ACTION ITEM
In the listing below, a line holding "1024x617 pixels." and a line holding "Screen dimensions: 1080x2280" mark the range. Retype both exactly, with all lines between them.

[Opening DATA section]

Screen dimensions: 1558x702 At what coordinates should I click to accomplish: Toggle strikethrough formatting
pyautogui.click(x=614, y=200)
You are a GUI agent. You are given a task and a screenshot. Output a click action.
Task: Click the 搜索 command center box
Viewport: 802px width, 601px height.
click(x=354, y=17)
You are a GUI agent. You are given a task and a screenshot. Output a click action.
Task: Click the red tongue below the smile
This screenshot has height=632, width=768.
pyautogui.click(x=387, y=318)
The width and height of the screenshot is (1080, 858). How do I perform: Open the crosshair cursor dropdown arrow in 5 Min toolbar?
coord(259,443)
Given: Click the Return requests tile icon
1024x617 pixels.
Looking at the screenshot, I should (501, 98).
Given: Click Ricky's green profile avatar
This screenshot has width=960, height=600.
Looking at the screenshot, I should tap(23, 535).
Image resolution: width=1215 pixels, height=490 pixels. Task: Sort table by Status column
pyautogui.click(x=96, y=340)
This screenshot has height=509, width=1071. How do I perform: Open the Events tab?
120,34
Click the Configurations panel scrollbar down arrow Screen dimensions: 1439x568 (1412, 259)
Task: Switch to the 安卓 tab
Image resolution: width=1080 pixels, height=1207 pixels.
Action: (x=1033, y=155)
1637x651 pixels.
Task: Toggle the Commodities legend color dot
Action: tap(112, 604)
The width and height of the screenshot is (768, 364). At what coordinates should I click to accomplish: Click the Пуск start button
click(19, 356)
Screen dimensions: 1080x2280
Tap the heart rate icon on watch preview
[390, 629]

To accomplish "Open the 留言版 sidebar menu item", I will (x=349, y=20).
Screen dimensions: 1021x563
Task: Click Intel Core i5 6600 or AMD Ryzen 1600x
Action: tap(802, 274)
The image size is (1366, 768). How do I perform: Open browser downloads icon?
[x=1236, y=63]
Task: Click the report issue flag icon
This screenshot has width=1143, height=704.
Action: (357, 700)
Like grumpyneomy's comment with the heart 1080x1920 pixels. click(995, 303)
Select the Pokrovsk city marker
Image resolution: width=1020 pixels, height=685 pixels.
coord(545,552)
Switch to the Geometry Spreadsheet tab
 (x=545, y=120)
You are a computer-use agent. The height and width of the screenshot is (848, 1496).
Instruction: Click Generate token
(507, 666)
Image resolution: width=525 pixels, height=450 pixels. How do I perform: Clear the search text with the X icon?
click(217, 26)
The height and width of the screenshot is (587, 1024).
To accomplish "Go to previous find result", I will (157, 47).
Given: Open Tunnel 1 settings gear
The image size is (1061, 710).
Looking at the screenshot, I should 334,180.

[Closing DATA section]

RESPONSE
1024x617 pixels.
Looking at the screenshot, I should (501, 98).
Given: Click Ricky's green profile avatar
This screenshot has width=960, height=600.
Looking at the screenshot, I should tap(23, 535).
Image resolution: width=1215 pixels, height=490 pixels. Task: Sort table by Status column
pyautogui.click(x=96, y=340)
This screenshot has height=509, width=1071. How do I perform: Open the Events tab?
120,34
Click the Configurations panel scrollbar down arrow Screen dimensions: 1439x568 (1412, 259)
Task: Switch to the 安卓 tab
Image resolution: width=1080 pixels, height=1207 pixels.
Action: (x=1033, y=155)
1637x651 pixels.
Task: Toggle the Commodities legend color dot
Action: tap(112, 604)
The width and height of the screenshot is (768, 364). At what coordinates should I click to accomplish: Click the Пуск start button
click(19, 356)
Screen dimensions: 1080x2280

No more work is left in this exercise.